> Work task: Filter the entries below down to the lines that hold "will".

(Collected data)

_ _ _ _ _ _ _

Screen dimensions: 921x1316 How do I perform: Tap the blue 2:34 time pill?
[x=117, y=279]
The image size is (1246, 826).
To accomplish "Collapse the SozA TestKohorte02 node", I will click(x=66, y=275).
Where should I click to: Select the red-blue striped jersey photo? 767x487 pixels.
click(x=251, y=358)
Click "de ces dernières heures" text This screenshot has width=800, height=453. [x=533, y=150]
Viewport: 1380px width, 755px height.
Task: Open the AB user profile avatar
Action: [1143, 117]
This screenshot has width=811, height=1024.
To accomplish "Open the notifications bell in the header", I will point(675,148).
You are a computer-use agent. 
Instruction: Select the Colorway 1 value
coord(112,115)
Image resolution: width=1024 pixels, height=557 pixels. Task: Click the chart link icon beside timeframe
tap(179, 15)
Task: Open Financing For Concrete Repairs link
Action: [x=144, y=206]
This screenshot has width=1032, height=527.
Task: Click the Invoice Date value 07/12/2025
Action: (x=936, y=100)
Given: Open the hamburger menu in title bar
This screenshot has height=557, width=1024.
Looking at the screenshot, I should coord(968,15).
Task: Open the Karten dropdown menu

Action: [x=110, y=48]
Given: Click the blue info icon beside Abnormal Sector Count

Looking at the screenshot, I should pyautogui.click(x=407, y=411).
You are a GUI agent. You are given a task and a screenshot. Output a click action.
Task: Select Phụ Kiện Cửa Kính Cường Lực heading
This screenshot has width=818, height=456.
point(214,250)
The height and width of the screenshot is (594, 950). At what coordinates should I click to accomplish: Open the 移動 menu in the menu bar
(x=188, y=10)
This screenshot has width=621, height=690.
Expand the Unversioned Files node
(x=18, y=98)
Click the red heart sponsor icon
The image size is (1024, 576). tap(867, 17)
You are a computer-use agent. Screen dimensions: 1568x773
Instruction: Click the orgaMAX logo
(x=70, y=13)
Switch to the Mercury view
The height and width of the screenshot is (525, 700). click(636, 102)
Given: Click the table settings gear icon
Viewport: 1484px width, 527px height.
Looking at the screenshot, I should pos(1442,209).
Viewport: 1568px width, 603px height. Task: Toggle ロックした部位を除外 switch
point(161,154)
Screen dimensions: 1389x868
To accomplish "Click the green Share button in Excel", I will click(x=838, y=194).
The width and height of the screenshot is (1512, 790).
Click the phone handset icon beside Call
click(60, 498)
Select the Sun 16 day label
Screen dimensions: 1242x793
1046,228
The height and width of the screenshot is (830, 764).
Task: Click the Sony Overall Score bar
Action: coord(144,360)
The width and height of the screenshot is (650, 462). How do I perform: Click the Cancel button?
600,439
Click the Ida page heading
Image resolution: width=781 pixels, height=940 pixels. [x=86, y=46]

_ _ _ _ _ _ _

> Task result:
To accomplish "Collapse the SozA TestKohorte02 node", I will click(x=66, y=275).
To accomplish "Open the notifications bell in the header", I will point(675,148).
To accomplish "Click the green Share button in Excel", I will click(x=838, y=194).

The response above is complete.